Yes and no. Where it's true, sure, arrogant jerks.
But the Lisp weenies have realized they know something the rest of the world doesn't. They think it's important, and it is in a sense. If only you knew that... you'd agree. (Ok, try not to take that too seriously.)
Unlike the impossibly abstract Lisp Truth™, this Erlang bit is centered in a very concrete fact that affects all of us. If you don't care about it today, it will affect you tomorrow all the same. You might as well argue that you never much cared for oxygen and who cares if the atmosphere is slowly turning to methane?
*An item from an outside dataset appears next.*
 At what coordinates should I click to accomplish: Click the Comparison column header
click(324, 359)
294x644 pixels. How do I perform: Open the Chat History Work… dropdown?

Joe wasn't saying you have to write Erlang, he was saying you need to write concurrent programs. If another language eats his lunch, it will probably do it in the same way that would be done in Erlang. There are alternatives, but the actor model is by far the most programmer-friendly that I have ever seen.
You sounds like a typical "manager". I have heard this comment millions of time from management people. These so called pragmatic languages are good to build "applications" which are just a bunch of API calls bound together and most of the so called programmers are building "applications", they have no idea of how to build real "systems" which are distributed, robust etc. Try to build "systems" in your so called pragmatic language and you will find what I mean.
>> All software is building on top of something. Every heard of system calls?
Yup, heard about them. My point is the focus of these "applications" is meshing API calls rather than algorithm and data structures.
>> May be you being such a great programmer can show us how to build a "real system", without ever using a API of anything ever.
I ain't a great programmer at all, far far away from that. As far as "real system" is concerned, what about IBM watson?
>> Something like 99.99% of the world does that. Erlang is not even in the list top 10 languages in the world today.
I wasn't talking about Erlang specifically. I was pointing to the so called niche languages that you mentioned that very few people uses.
Anyway, there is no point discussing this because we have different point of view. Mine is "what should be done to further progress computer science - the progress is too slow", yours being "lets build applications and earn some bucks".